2
votes

I created a new scene to test 'Ignore Raycast' layer functionality in unity 2018.2.6f1. The scene is just a UI button with a log script attached. When I change the button layer to 'Ignore Raycast', the button still works. Do all the buttons behave this way until we manually turn off 'Raycast Target' & 'Interactable' checkboxes in Image and Button components?

I want to know the dependency between the 3 options 'Ignore Raycast', 'Raycast Target' & 'Interactable'.

Button inspector

1

1 Answers

3
votes

Interactable is easy. If the Graphic Raycaster finds an event (mouse over, click, mouse off, etc) on the button, does it react to those events? If Interactable is true, then it will.

The other two need some explanation.

Layers are used to handle collision with Unity's Physics raycasting.

The Ignore Raycast layer is just like any other layer, but is intended to be typically ignored by Physics raycasts. It's up to the code that creates the Physics raycast to decide if colliders on objects in the Ignore Raycast layer are actually ignored. For instance, if you create a Physics raycast with a mask of Physics.IgnoreRaycastLayer, then it will only collide with colliders of objects in the Ignore Raycast layer.

However, again, that setting deals with Physics raycasts

Raycast Target deals with the Unity Graphic Raycaster, which is how Unity handles interaction with UI elements (by default). The Graphic Raycaster is totally independent from Physics raycast, and how it masks with layers. Instead of layers, Graphic Raycaster allows for control over collision in two ways.

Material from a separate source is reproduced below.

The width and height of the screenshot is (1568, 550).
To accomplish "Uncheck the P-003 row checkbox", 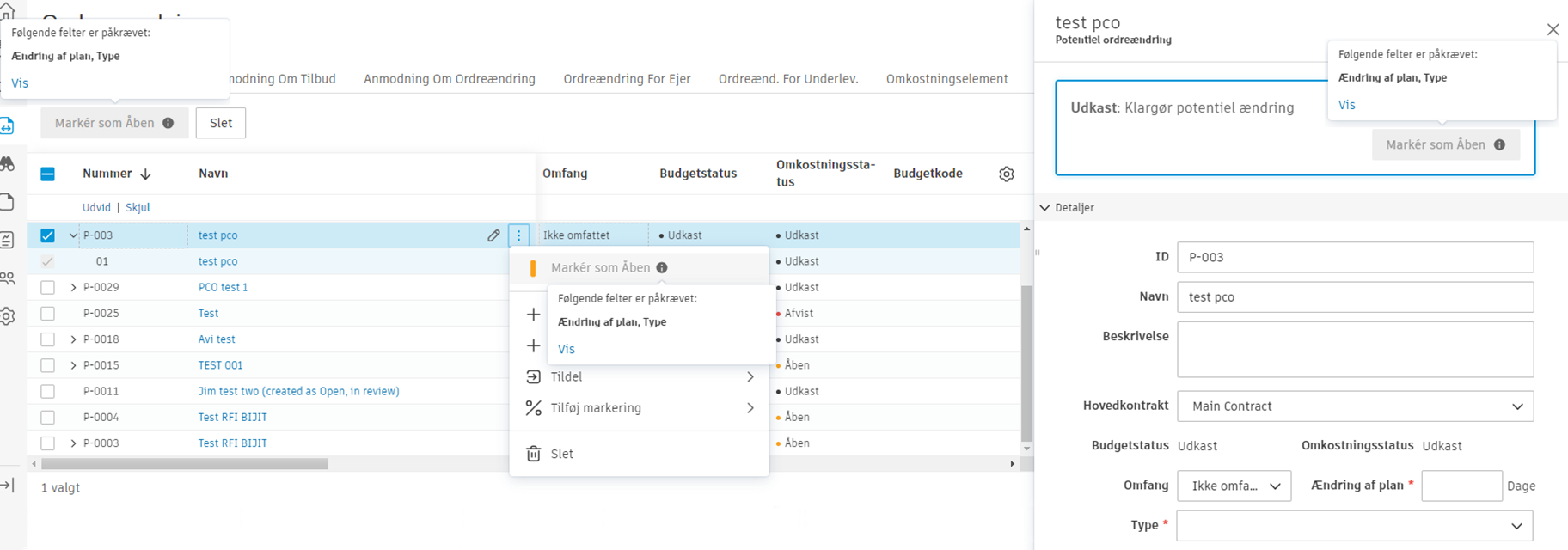I will 48,235.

The first of these ways is something called UI.GraphicRaycaster.BlockingObjects which makes the raycast stop when it hits 2d objects or 3d objects, both, or neither.

The second of these ways is where Ignore Raycast comes into play.

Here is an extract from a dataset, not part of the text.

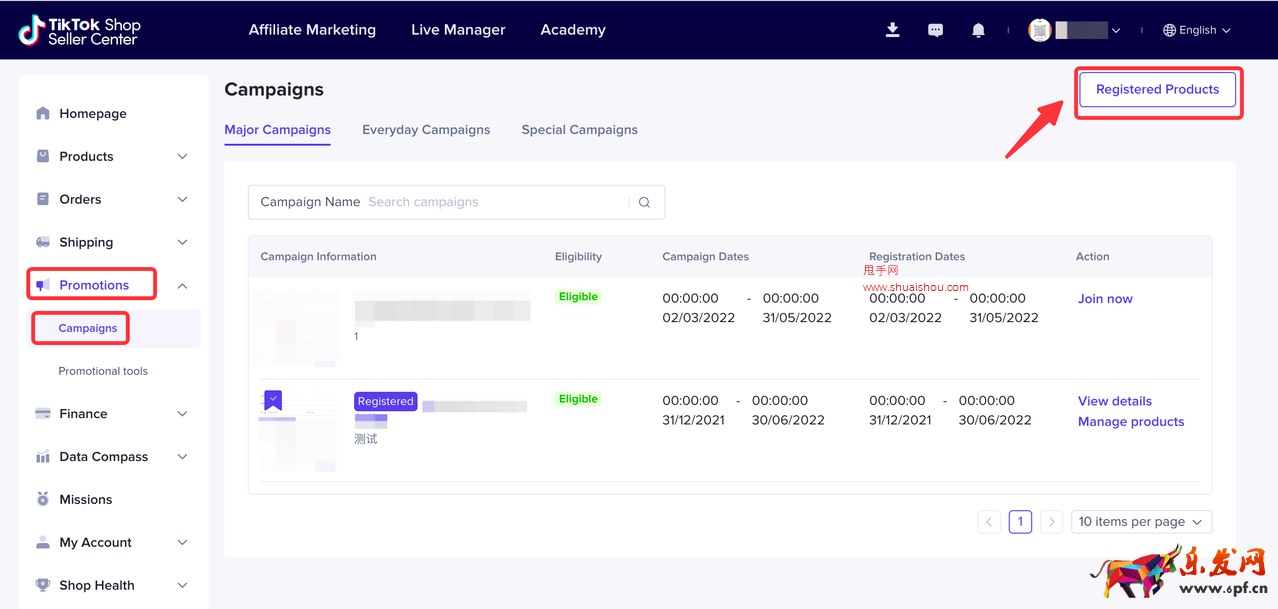This screenshot has height=609, width=1278.
Task: Click the Manage products link
Action: tap(1130, 422)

The Raycast Target of a ui element determines if raycasts that collide with that element stop at that element, so things below it don't also get interacted with. If Raycast Target is enabled, then when you mouse over or click a button or whatever, it will respond however it is configured to do so, but anything below the button won't have that interaction event.

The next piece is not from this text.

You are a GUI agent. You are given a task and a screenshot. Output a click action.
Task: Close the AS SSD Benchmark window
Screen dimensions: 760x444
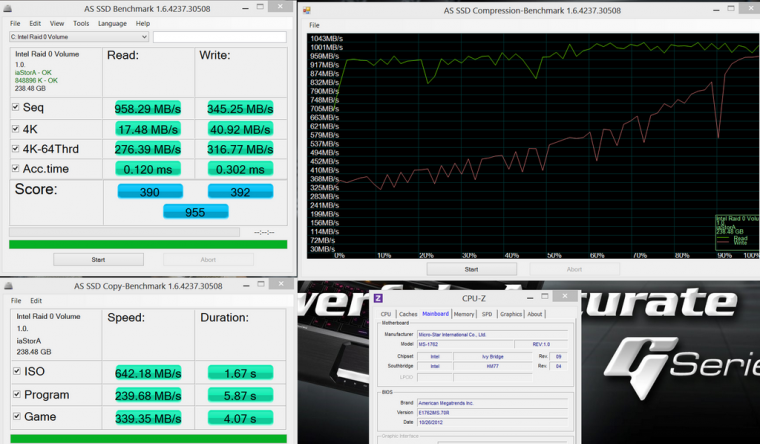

For example, suppose you want to create a popup that can be interacted with in a way where they aren't clicking on buttons underneath the popup accidentally. You would want to enable Raycast Target on the popup and its buttons and so on in that case.

TL;DR:

  • Interactable determines if the button is enabled or disabled on its own.
  • Raycast Target determines if the button blocks buttons covered up by it from doing things.
  • Ignore Raycast determines if Physics raycasts ignore colliders attached to it by default.